Go back

IPCC links global warming to extreme weather events

There is evidence that climate extremes have changed as a result of greenhouse-gas emissions caused by human activities, says a report by the Intergovernmental Panel on Climate Change.

A summary of the “Special report on managing the risks of extreme events and disasters to advance climate change adaptation” was published for policymakers on 18 November.

The report finds that it is likely that anthropogenic influences have led to warming of extreme daily maximum and minimum temperatures, with probability estimated at 66 per cent at least.

It is “virtually certain”, it adds, that the magnitude and frequency of hot days will increase in the future and “very likely” that there will be an increase in heat waves over most land areas.

It also finds that there is at least a 66 per cent probability that there has been an anthropogenic influence on increasing extreme coastal high water due to rising sea levels. It cites small island settlements as likely to be especially vulnerable as a result of sea-level rise.

In addition, it says, greenhouse-gas emissions seem to have caused more intense and longer droughts in some regions, though it notes that the evidence is not conclusive.

The report highlights the difficulty of assessing how global warming impacts on certain extreme weather events, such as hurricanes and tornadoes. Since extreme events are rare, it adds, there is little data on which to base such assessments.
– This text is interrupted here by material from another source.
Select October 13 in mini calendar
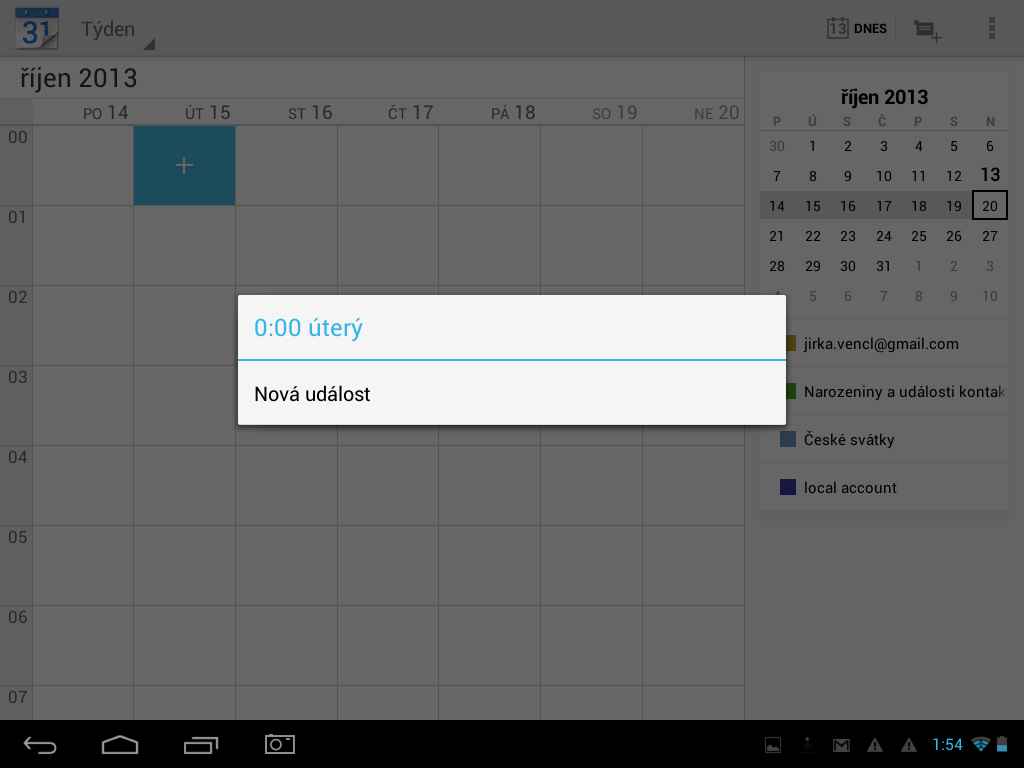 (x=989, y=175)
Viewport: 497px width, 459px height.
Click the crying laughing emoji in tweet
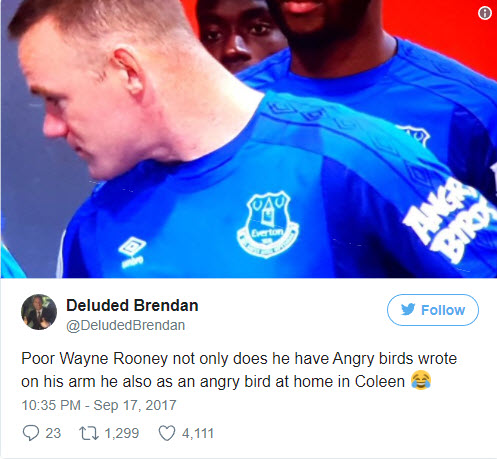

Speaking to the Guardian newspaper, the IPCC’s chairman, Rajendra Pachauri, said that although he was prepared for attacks from climate sceptics, he was confident that most of the world would accept the findings.

“Some find us inconvenient. We will always be opposed by vested interests, and if people still want to attack us, there’s nothing we can do about it,” he said.

The report also looks at how extreme climate events impact on society and concludes that economic losses from weather- and climate-related disasters have increased, although figures fluctuate from year to year.

Such economic losses are higher in developed countries, it adds, but deaths and economic losses as a proportion of GDP are higher in the developing world.

Commenting on the report, Simon Brown, climate extremes research manager at the Met Office Hadley Centre, said the review would be helpful in progressing science on the topic:

“This focus of the IPCC on extremes is very welcome as less emphasis has traditionally been given to these phenomena which are very likely to be the means by which ordinary people first experience climate change,” he said in a statement.

“Human susceptibility to weather mainly arises through extreme weather events so it is appropriate that we focus on these which, should they change for the worse, would have wide ranging and significant consequences,” he added.

Bob Ward, policy and communications director at the Grantham Research Institute at London School of Economics, said that governments should realise the risks of climate change as they were preparing for the United Nations climate change summit that starts in Durban, South Africa, this month.

“This expert review of the latest available scientific evidence clearly shows that climate change is already having an impact in many parts of the world on the frequency, severity and location of extreme weather events, such as heatwaves, droughts and flash floods. This is remarkable because extreme events are rare and it is difficult to detect statistically significant trends in such small sets of data.

“Governments must focus clearly on reaching a strong international agreement to strengthen their efforts to reduce emissions and to prepare their populations for those impacts of climate change that cannot now be avoided,” he said in the same statement.